Take note of the following information:
- Default Gateway
- Both DNS Servers
- Your current Local IP address
So now we have that information written down. Notice how my local IP address is 192.168.1.2? As I mentioned before, that’s a problem — so let’s dive in and change that. You’ll need to get to the “Properties” of your Network connection. This is tricky to explain, because it varies depending on what OS you’re using. In Vista Ultimate x64 which I happen to use, you get to it by going into the Control Panel and navigating to the Network Connections, right click on your Network Connection, select Properties, double-click on Internet Protocol Version 4 and then you’ll see the IPV4 Properties dialog box which should look like this:
So, notice how I typed in my own local IP address? I chose 192.168.1.8, this decreases my chances of running into an IP address conflict with another computer or mobile device connected to my router. My Default Gateway is the IP address of my router, and the DNS Servers match the data we got from the IPConfig /all. Still with me? Terrific. Let’s move on.
Now with our local IP address in place, we can connect to our router and forward our local IP to the WAN IP. Remember, the WAN IP is the IP address that is available to the public (I use www.whatismyip.com to find out what my WAN IP address is, simply because that domain name is incredibly easy to memorize). The DynDNS takes care of updating your local IP to the static web address (whatever.getmyip.com, for example) and the forwarding enables the incoming connection from port 5900 to “pierce” through the local IP and get straight to your computer. So we need to tell the router “when something tries to access computer 192.168.1.8 on port 5900, please let go through.” Make sense?

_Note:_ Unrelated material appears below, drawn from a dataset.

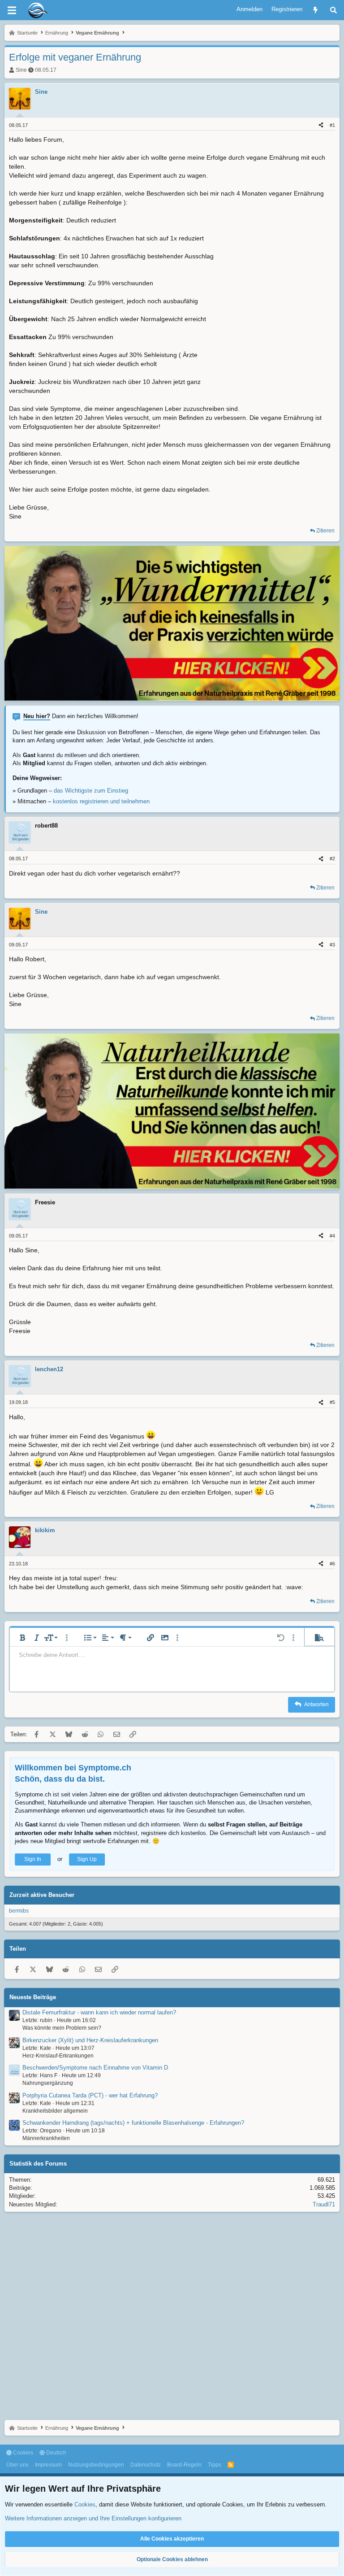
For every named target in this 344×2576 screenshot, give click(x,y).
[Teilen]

Since all versions, makes and models of routers vary, I cannot give you specific instructions on how to go about doing this. I will show you what my Linksys router looks like when forwarded properly as an example:
So now my router knows how to deal with my local IP correctly. Now, when I boot up the UltraVNC viewer from anywhere, I can connect to the static web url that I chose from the DynDNS and connect through to my computer 99% of the time without any problems.
Remember, VNC isn’t foolproof. A power outage, system failure, bluescreen, a change in DNS servers, or any other kind of problem can cause your VNC connection to fail. In the event this happens and you cannot connect to VNC, you need a backup plan. DropBox is that backup plan and so much more.
Enter Dropbox. In a nutshell, Dropbox is a piece of software that runs on your computer, it links itself to a folder entitled, “My Dropbox” which automatically syncs any data you put into that folder with other computers that you “link.” Some of you might be thinking “so? I use livemesh” or whatever other cloud based storage solution. Well, I am here to tell you to forget about the rest, Dropbox is the one to beat — performance is incredible, the whole process is very well considered, seamless and stable.
My advice to you is simple. Install Dropbox. Get your account sync’d up. Make a shortcut to Dropbox on your desktop like so:
When you make changes to any files inside of the Dropbox folder, the changes are replicated to the Dropbox servers and then when any other computers which are linked to your Dropbox account are turned on, immediately sync as well. Since the files are actually downloaded, you can access them even if your Internet connection is down at a later time:
Dropbox notifications are non-intrusive and informative. With Dropbox and VNC configured properly, your files are always at hand. VNC can be used on a variety of clients, including mobile phones, this can be very handy if you need to do something while you’re not at a computer. If you have a modern smartphone you should look and see if there is a VNC client for it.